Step 4 & 5: Our Scientists will isolate DNA from the saliva perform the ordered genetic test(s) and analyses.
Step 6: In only a few days your test results are ready.

Note that we can do multiple testing from the isolated nucleic acids (DNA & RNA) and consequently if you order a second or a third test your cost will be lower.

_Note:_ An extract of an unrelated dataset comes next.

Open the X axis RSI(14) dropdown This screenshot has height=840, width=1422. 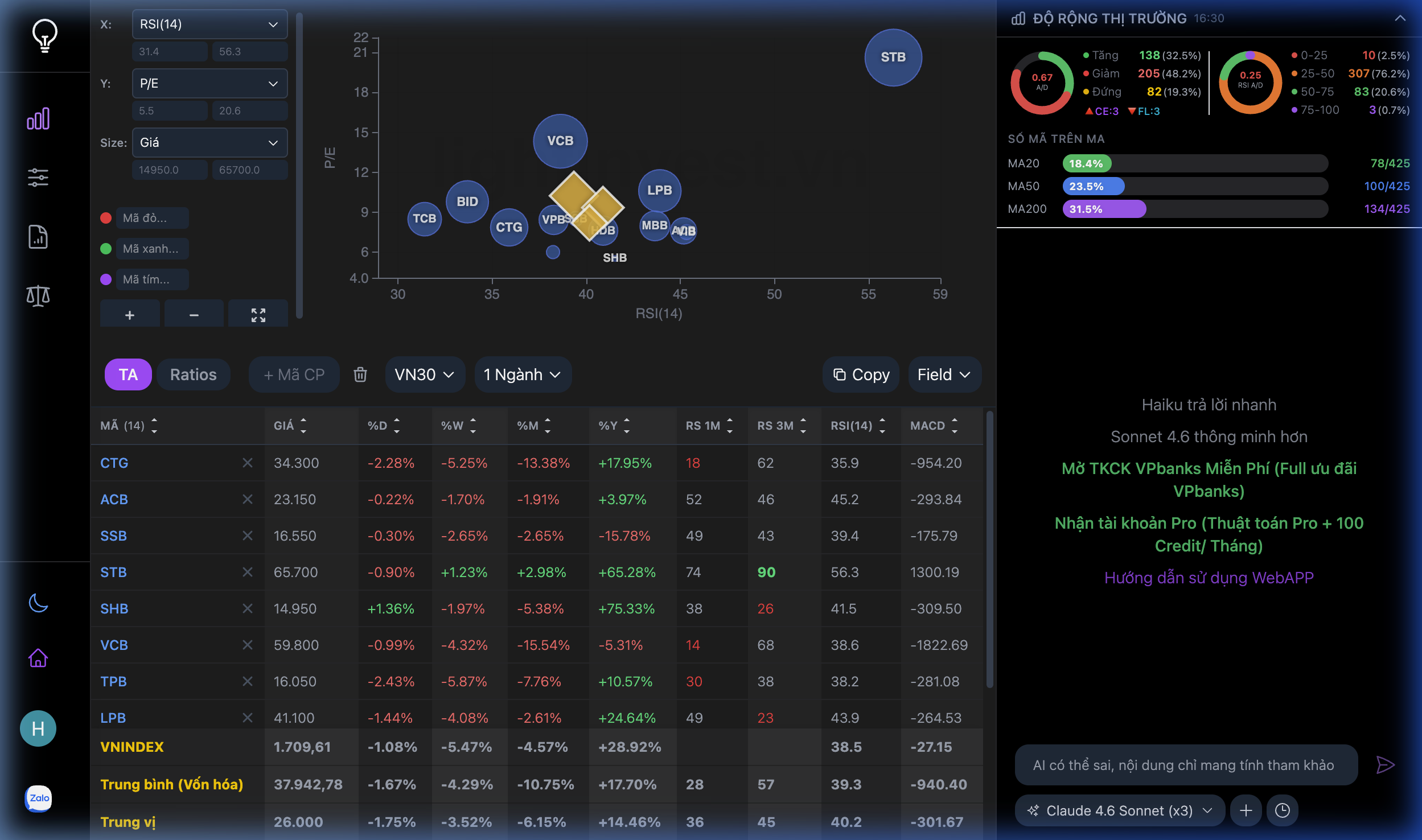click(209, 24)
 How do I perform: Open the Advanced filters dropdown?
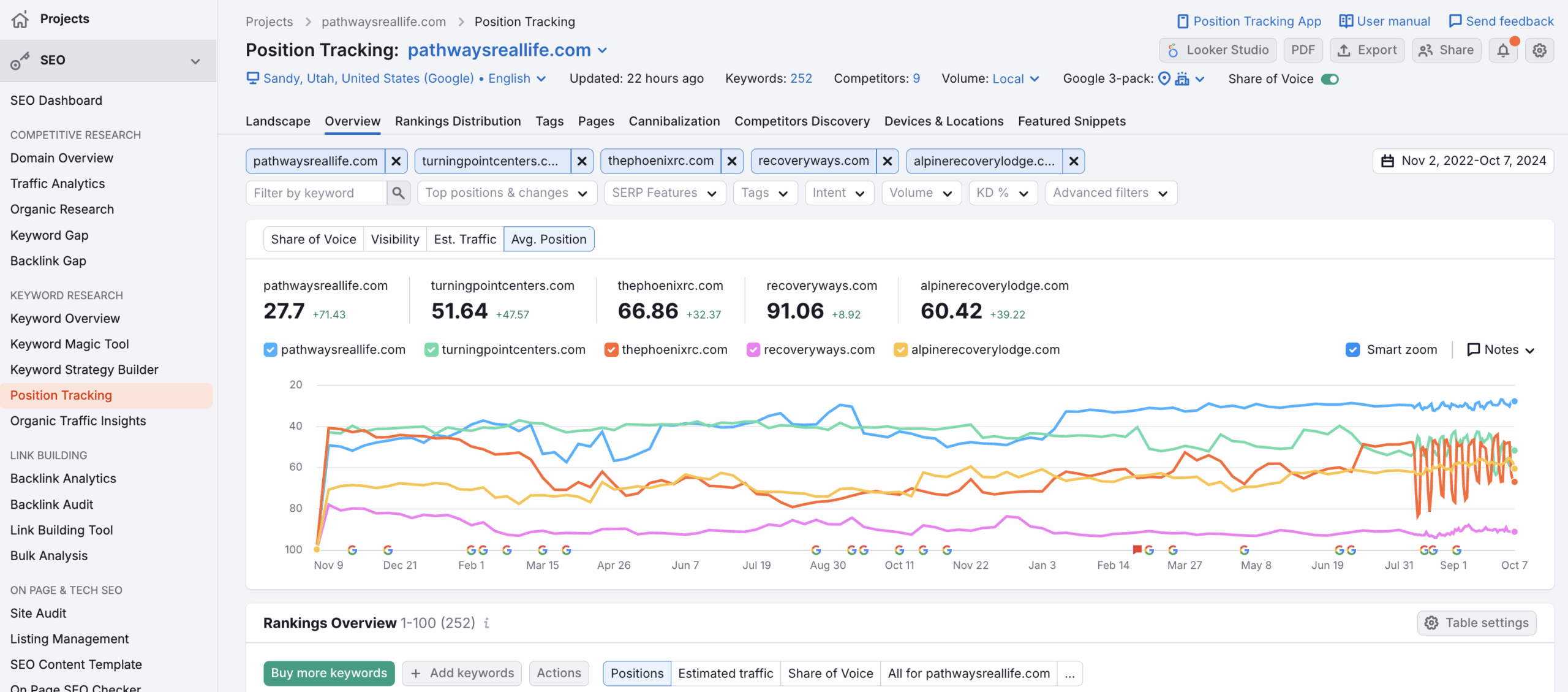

Contact us to discuss these tests.

    Test Currently Available::

    1. KRAS
      The KRAS protein plays an important role in cell signaling and in controlling cell growth. The normal form of the KRAS protein works to recruit and "switch" on/off various proteins that are involved in cell proliferation, survival, and differentiation. The KRAS gene encodes for the KRAS protein, and it has been found that mutations in the KRAS gene can result in an activated form of the KRAS protein that consistently "switches on" the signaling pathway and gives rise to uncontrolled cell division. Uncontrolled cell division can be associated with cancer, and therefore mutations in the KRAS gene are often associated with cancers such as colorectal cancer and non-small cell lung cancer (NSCLC). In addition, certain KRAS mutations render tumours resistant to various forms of anti-cancer therapy. For more information about KRAS, please read here.

    2. BRAF
      The normal form of B-Raf protein works to recruit and "switch" on/off various proteins involved in cell proliferation. The BRAF gene encodes for the B-Raf protein. Mutations in the BRAF gene result in an activated form of the B-Raf protein that consistently "switches on" the signaling pathway, resulting in excessive cell proliferation and cell survival. Mutations in BRAF have been shown to be associated with numerous cancers, including non-Hodgkin lymphoma, colorectal cancer, malignant melanoma, papillary thyroid carcinoma as well as non-small-cell lung carcinoma. Certain drugs have been developed for the treatment of cancer patients that carry specific mutations of the BRAF gene. For more information about BRAF, please read here.

    3. HER2/neu
      HER2 (Human Epidermal Growth Factor Receptor 2), also known as neu, is a human protein encoded by the gene ERBB2. HER2 is a protein that is important in stimulating cell growth. Since HER2 plays an important role as a master regulator of different aspects of cellular functions, the level or amount of HER2 proteins in a cell is critical and is tightly controlled. Higher-than-normal amount (known as Amplification or Over-expression) of HER2 causes continuous cell proliferation. Such amplification of HER2 is commonly associated with different forms of cancers including breast cancer, ovarian cancer as well as uterine serous endometrial carcinoma. Several cancer treatments targeting HER2 have been developed. For more information about HER2, please read here.

    4. CYP2C9 and VKORC1
      Warfarin is an anticoagulation drug that is used in the prevention of thrombosis. It functions to decrease blood coagulation (blood clotting) by inhibiting a protein known as vitamin K epoxide reductase. Warfarin is commonly applied to prevent or treat various cardiac arrhythmia such as atrial fibrillation as well as pulmonary embolism. Dosing of Warfarin is delicate as its major adverse effect is hemorrhage or bleeding. This is further complicated by its interaction with many commonly used medications as well as various food products. Hence at the initial stage of a Warfarin treatment, the patient may be subjected to multiple blood testing such that a proper Warfarin dosage can be used. The effectiveness of Warfarin treatment is also affected partially by genetic factors. In particular, studies have identified three mutations, known as single nucleotide polymorphisms (SNPs) that are an important determinant of the initial Warfarin dosage. Two of the SNPs are found in the cytochrome P450 enzyme gene CYP2C9, and the third SNP is found in the Vitamin K Epoxide Reductase Complex Subunit 1 (VKORC1). Several reports suggest that using such genetic information may improve the initial estimate of what is a reasonable warfarin dose for individual patients. For more information about Warfarin and the polymophism associated with CYP2C9 and VKORC1, please read here.